== TEXT PASSAGE

Thanks a lot for pointing me this as I was struggling to find what's going wrong in openQA. After all I think it is good to begin with fixing the openQA test case so that we can verify the problem really got understood and fixed. And please bear me some time to digest the test script and will get back to you if I find anything can be improved in this regard.
Comment 9 Michael Chang 2020-03-11 06:32:47 UTC
Add Andreas and Huajian to the CC list.

Hi Andreas and Hujian,

Would you please help to have a look on comment#8 as related to bsc#1122591 ...
Thanks.
Comment 10 Huajian Luo 2020-03-11 06:51:35 UTC
yes, while run ARM migration test we hit this issue and the developer said to update the document to let the user manually create subvol to avoid this bug.
Andreas suggested to create a subvolume for the snapshot (btrfs subvolume create /path) not a new snapshot.
Comment 11 Michael Chang 2020-03-11 07:27:22 UTC
(In reply to Michael Chang from comment #8)
> (In reply to Oliver Kurz from comment #7)

> And please bear me some time to digest the test script and will get
> back to you if I find anything can be improved in this regard.

It turns out I have misinterpreted the problem again. The openQA script is fine as it detects software failure as the subvoulume not being created for /boot/grub2/arm64-efi, but not the workaround didn't work thus require improvement .. 
   
@ Huajian,

Is my understanding correct ? If so I think we have to CC Fabian for checking status of bsc#1097235 as yast seem to have fixed that.
Comment 12 Huajian Luo 2020-03-11 07:29:29 UTC
yes,you can,thanks for the update.
Comment 13 Michael Chang 2020-03-11 08:03:51 UTC
Hi Fabian,

Would you please shed some light on the status of fixing grub's btrfs subvolume for aarch64 ? According to openSUSE openQA test result it is missing in factory. Thanks in advance.
Comment 14 Fabian Vogt 2020-03-11 08:17:00 UTC
(In reply to Michael Chang from comment #13)
> Hi Fabian,
> 
> Would you please shed some light on the status of fixing grub's btrfs
> subvolume for aarch64 ? According to openSUSE openQA test result it is
> missing in factory. Thanks in advance.

It was added two years ago: https://github.com/yast/skelcd-control-openSUSE/pull/138

Apparently to the wrong section though, it's only for the "serverro" system role.

====
== SUPPLIED DATA

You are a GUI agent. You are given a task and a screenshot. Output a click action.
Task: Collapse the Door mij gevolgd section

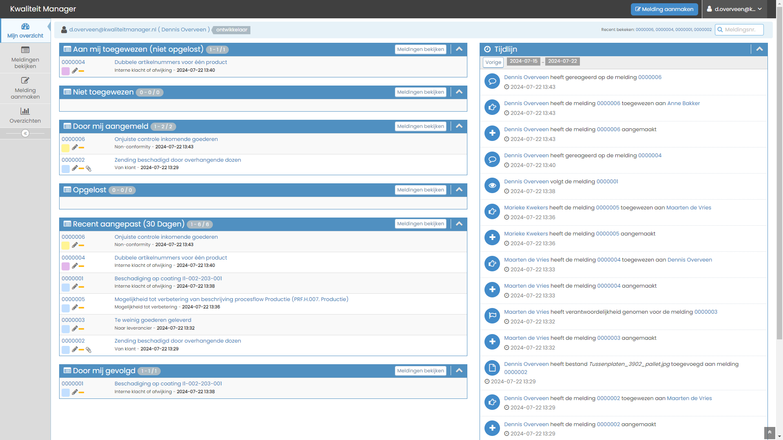click(459, 371)
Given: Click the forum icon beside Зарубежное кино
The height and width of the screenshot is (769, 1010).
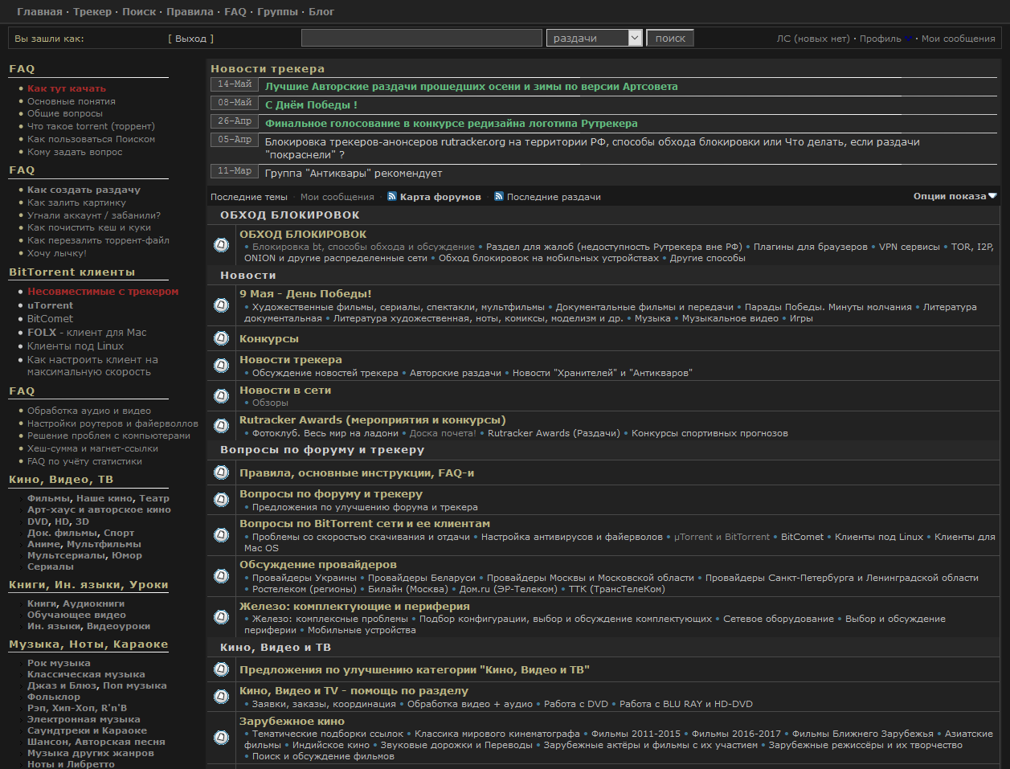Looking at the screenshot, I should click(222, 738).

====

> THE TASK:
Repeat the bug-report thread word for word from "Comment 9 Michael" to "a new snapshot.".

> TASK RESPONSE:
Comment 9 Michael Chang 2020-03-11 06:32:47 UTC
Add Andreas and Huajian to the CC list.

Hi Andreas and Hujian,

Would you please help to have a look on comment#8 as related to bsc#1122591 ...
Thanks.
Comment 10 Huajian Luo 2020-03-11 06:51:35 UTC
yes, while run ARM migration test we hit this issue and the developer said to update the document to let the user manually create subvol to avoid this bug.
Andreas suggested to create a subvolume for the snapshot (btrfs subvolume create /path) not a new snapshot.